Just a write-up by a teacher on an evil liberal blog but interesting nonetheless.


Great read. Thanks for the article.

At the same time, class sizes and special needs were growing. The behavior classroom was closed and its students were mainstreamed into the regular classroom. I tried to become an expert on dealing with anger issues. I tried to learn how to help fifth graders with severe disabilities, limited mobility, and cognitive levels of very young children, all in my regular classroom now filled with 30-35 students.
This is a real problem for high school teachers. I have had students threaten to stab me, pee in my coffee, steal my watch,.... All because I wanted them to sit down or be quiet. I am not asking them to learn. Just to stop yelling or walking around. Security picks them up one day and they are in my class the next. I can't talk over the guy screaming the n-word in the back of the class.

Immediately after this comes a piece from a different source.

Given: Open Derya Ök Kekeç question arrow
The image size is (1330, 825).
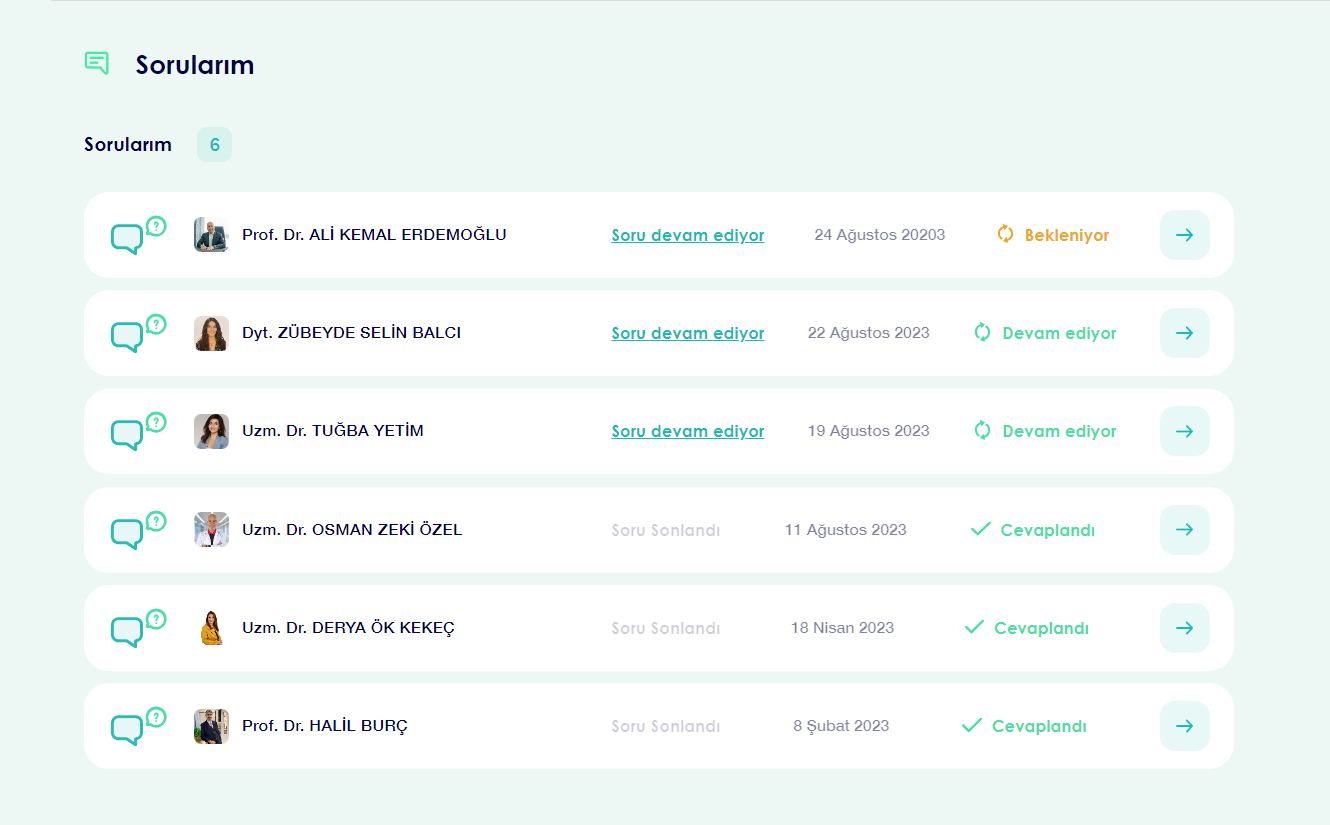Looking at the screenshot, I should [x=1184, y=628].
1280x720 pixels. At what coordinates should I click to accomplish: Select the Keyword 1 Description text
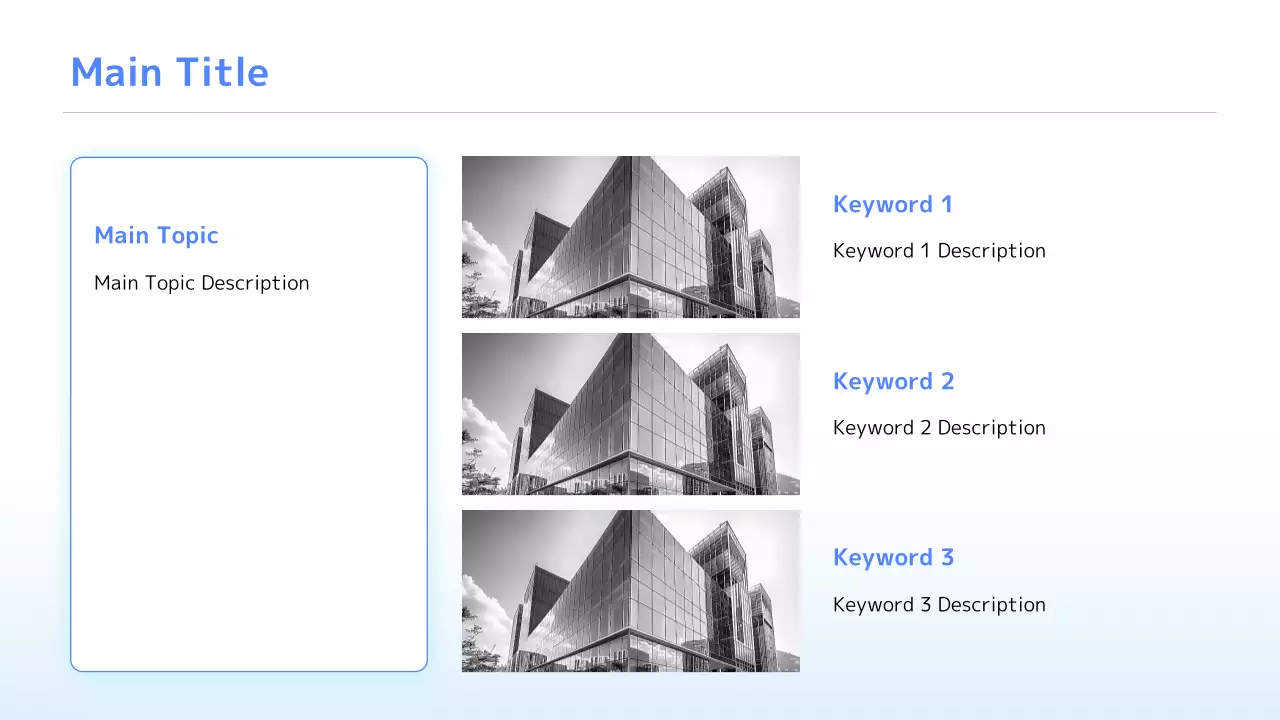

Edit- Conversation I had with a high school student last quarter. Please forgive the foul language

deveandepot1-Can you please sit down.

student- Why?

deveandepot1- So we can continue reading.

student-Why?

deveandepot1- Can you please sit down(Stern).

student- Why?

deveandepot1- Last chance. (I make a gesture to the phone)

student- (He sits down) ***

(I pick up the phone and call security)

student- Hey! What did I do.

(I don't respond)

student- I didn't do anything!

(I still don't respond)

student- ****, I don't care. Call your mom, you little *****.

(security takes about 15 minutes to reach my class)


So this one student ruined the whole hour for the other 30 students.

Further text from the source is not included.